CAPITALISM: A LOVE STORY ( Capitalism: a love story, USA 2009)
DI MICHAEL MOORE
DOCUMENTARIO
Una carriera spesa a trovare gli elementi negativi dell'America, ma attenzione: Michael Moore non è un antiamericano, bensì un critico furente su molte cose, che non vorrebbe vedere nella "patria delle opportunità", uno dei più celebri slogan autocelebrativi degli USA. Dopo aver puntato i riflettori sulle industrie e le loro furberie, la troppa facilità con cui si comprano armi ( e si usano) negli Stati Uniti, le guerre preventive della gang di Bush II, le falle del sistema sanitario americano, Moore si concentra sulle colpe della grande crisi che dal 2006 al 2008 ha impoverito milioni di persone, mandando all'aria vite e popolazioni.

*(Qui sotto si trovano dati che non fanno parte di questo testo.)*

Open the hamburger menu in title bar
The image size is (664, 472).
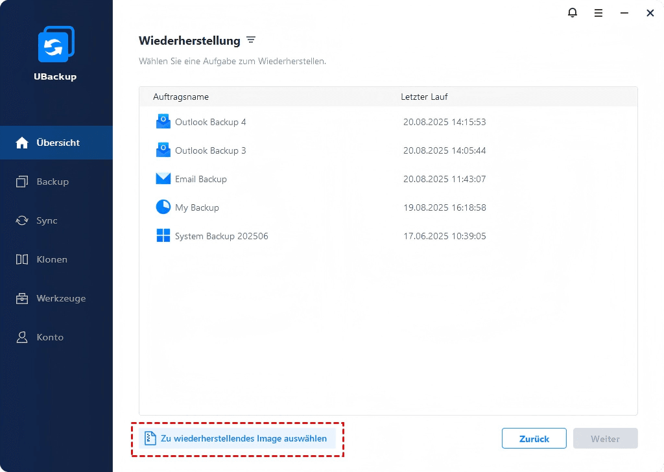pos(599,13)
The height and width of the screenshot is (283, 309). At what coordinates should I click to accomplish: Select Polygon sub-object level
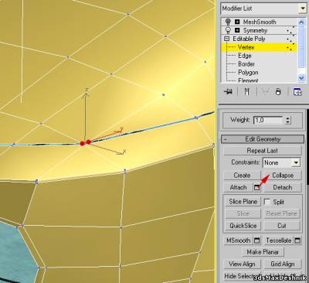pos(248,73)
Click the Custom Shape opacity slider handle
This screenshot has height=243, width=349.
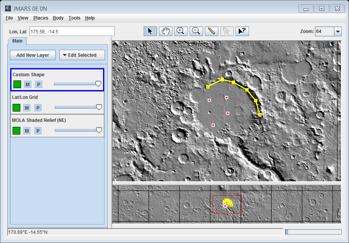point(98,84)
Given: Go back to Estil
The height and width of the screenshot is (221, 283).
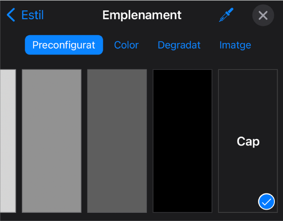Looking at the screenshot, I should point(25,15).
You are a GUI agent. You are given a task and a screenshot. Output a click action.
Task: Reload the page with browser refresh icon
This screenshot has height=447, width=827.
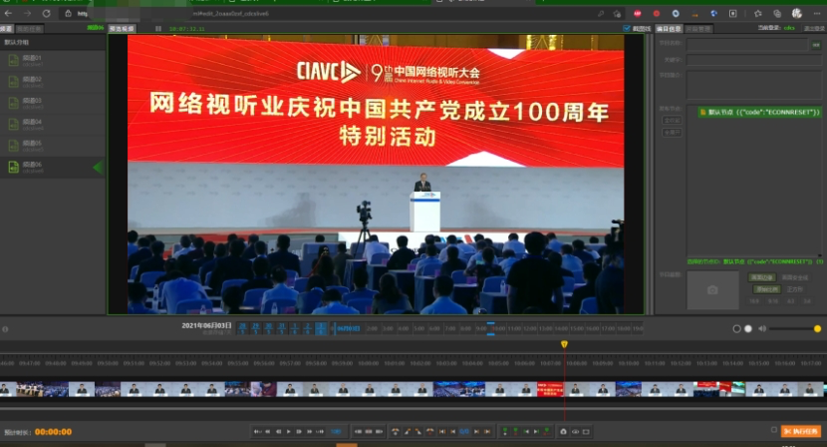coord(46,13)
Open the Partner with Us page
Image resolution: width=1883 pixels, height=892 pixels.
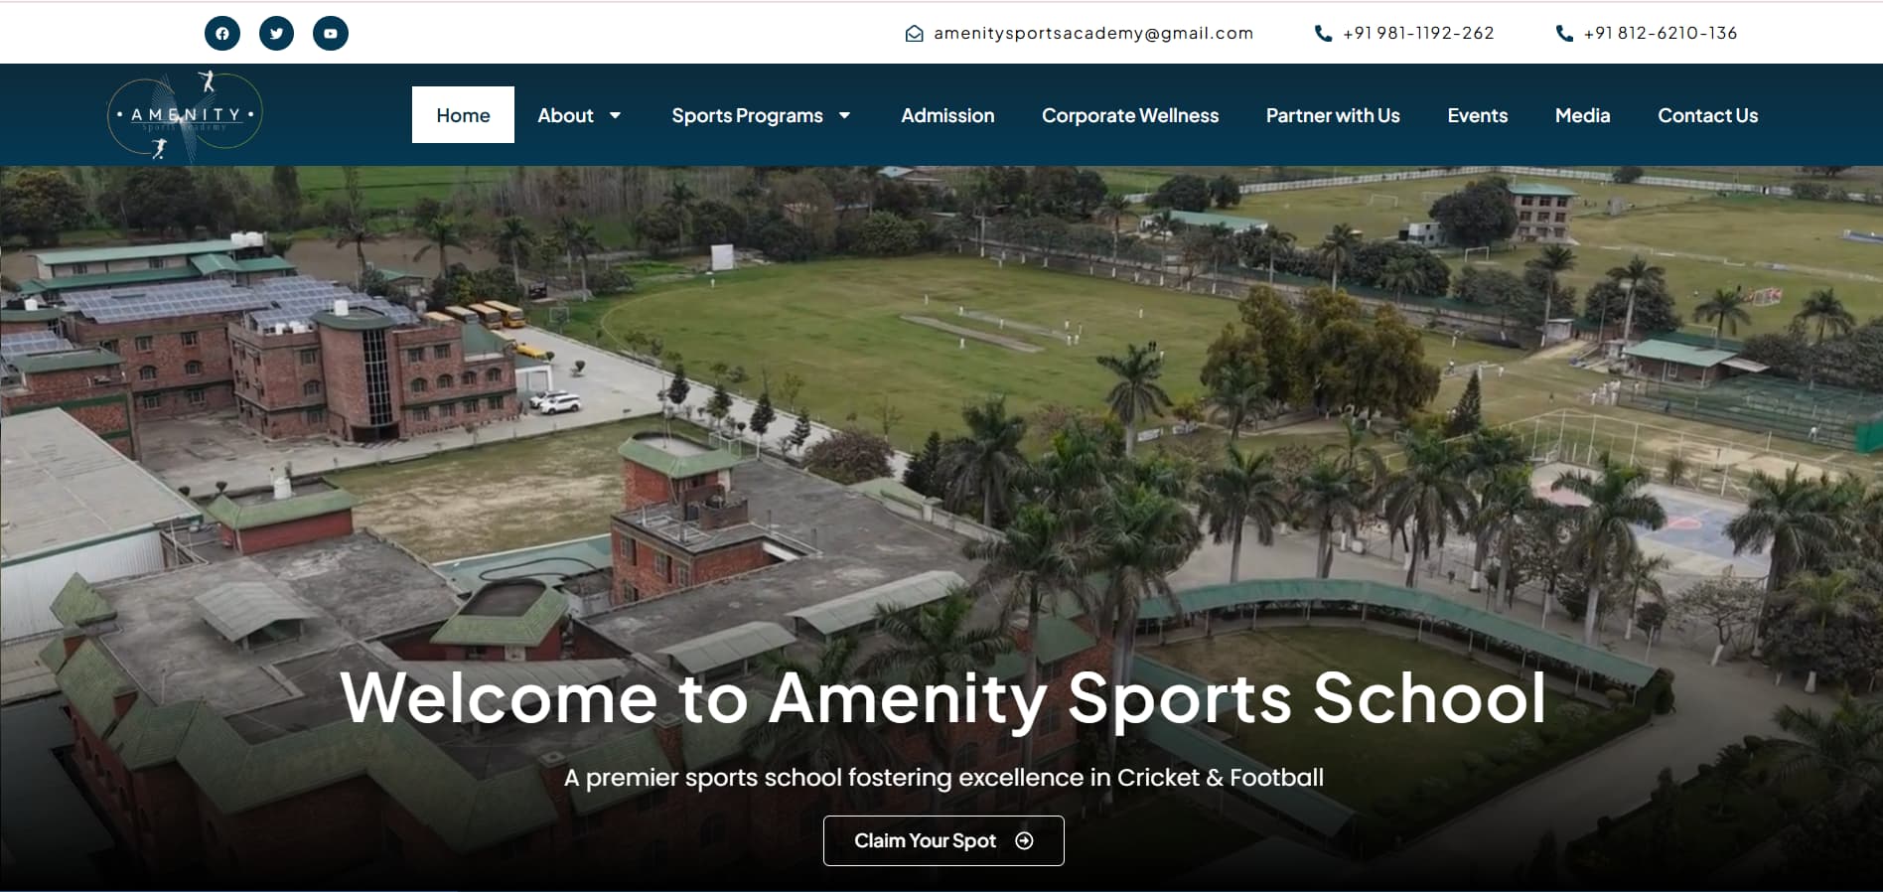coord(1332,115)
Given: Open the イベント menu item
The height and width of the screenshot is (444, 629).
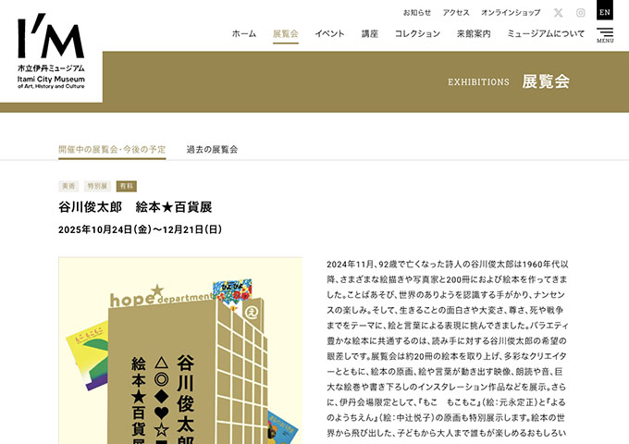Looking at the screenshot, I should (329, 34).
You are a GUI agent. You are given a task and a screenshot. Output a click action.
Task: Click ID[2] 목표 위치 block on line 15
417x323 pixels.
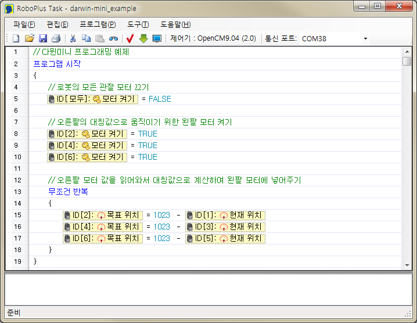(x=102, y=215)
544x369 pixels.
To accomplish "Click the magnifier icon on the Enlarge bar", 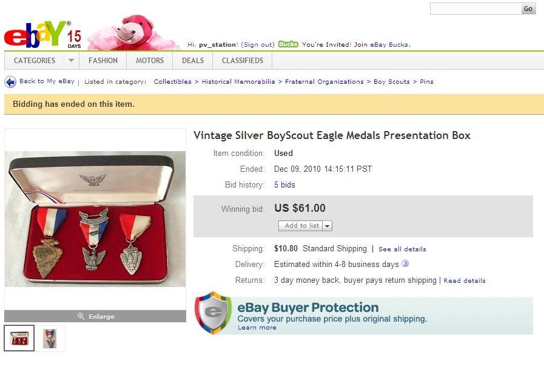I will coord(81,316).
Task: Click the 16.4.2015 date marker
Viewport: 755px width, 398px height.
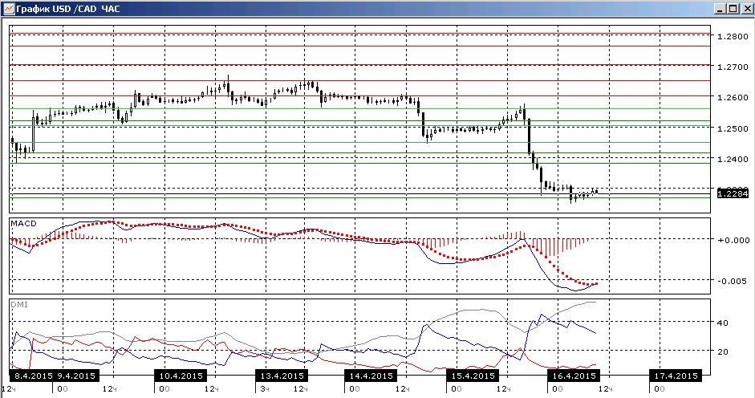Action: click(x=574, y=376)
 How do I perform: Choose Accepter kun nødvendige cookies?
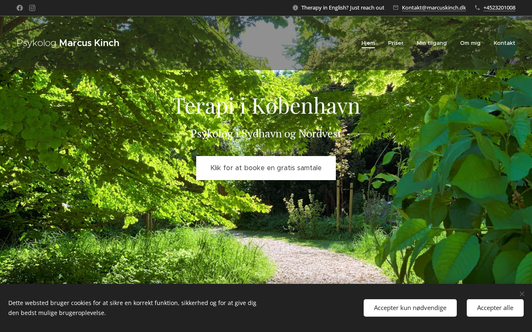click(410, 308)
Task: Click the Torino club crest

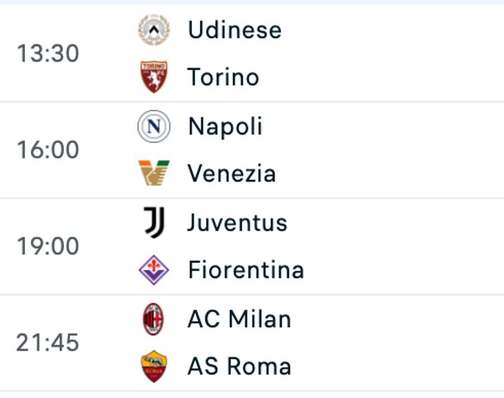Action: point(154,77)
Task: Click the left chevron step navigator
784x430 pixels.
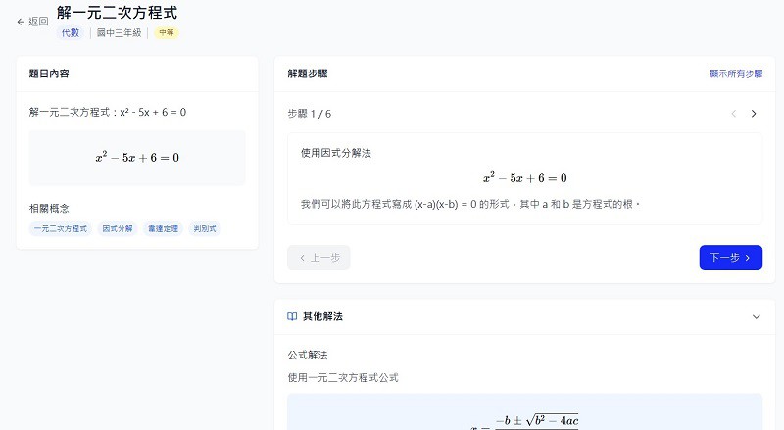Action: (x=733, y=114)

Come sempre, il regista e produttore di documentari che bilanciano la tragedia di ciò che mostrano con un'ironia azzannante, si documenta a fondo, e mostra che le cose hanno radici lontane, fin dai tempi "dorati" di Ronald Reagan al comando, il quale, anzi, aveva fior di banchieri a gestirne passi decisivi. In ogni lavoro di Moore c'è una sequenza, almeno, in cui il grosso fustigatore cerca di mettersi in contatto con i vertici delle istituzioni che attacca, ma gli viene impedito dalla manovalanza: come sottolinea questo suo documentario, la grande finanza ha creato un sistema inintelligibile, che confonde i "non addetti", e permette così a chi tira le fila di poter fare affari non leciti, con giro di miliardi di dollari, senza tener conto degli strumenti della democrazia che in una qualsiasi comunità civica ( e parliamo della maggior potenza mondiale, non di una comune su un'isola alle Baleari, tanto per dire) dovrebbero garantire una minima equità diffusa. Moore dimostra come i poteri forti scavalchino i paletti, senza tener conto di voti, limiti o regole. Si esce dalla proiezione di "Capitalism: A love story" frastornati, indignati e urtati per come il cittadino comune può essere stritolato mentre personaggi che funzionano da tramite si sono arricchiti, rubando anche anni di vita alle persone ( vedi l'esempio dei giudici che, dietro lautissimo compenso, hanno appioppato pene sproporzionate a ragazzi in istituti correttivi per gonfiare conti) e facendola regolarmente franca, salvo qualche caso. Negli anni che hanno portato al potere figure come Trump, sarà un caso che gli ultimi due titoli realizzati dal regista, "Where to invade next" del 2015, e "Michael Moore in Trumpland" non abbiano trovato distribuzione qui in Europa, in pratica?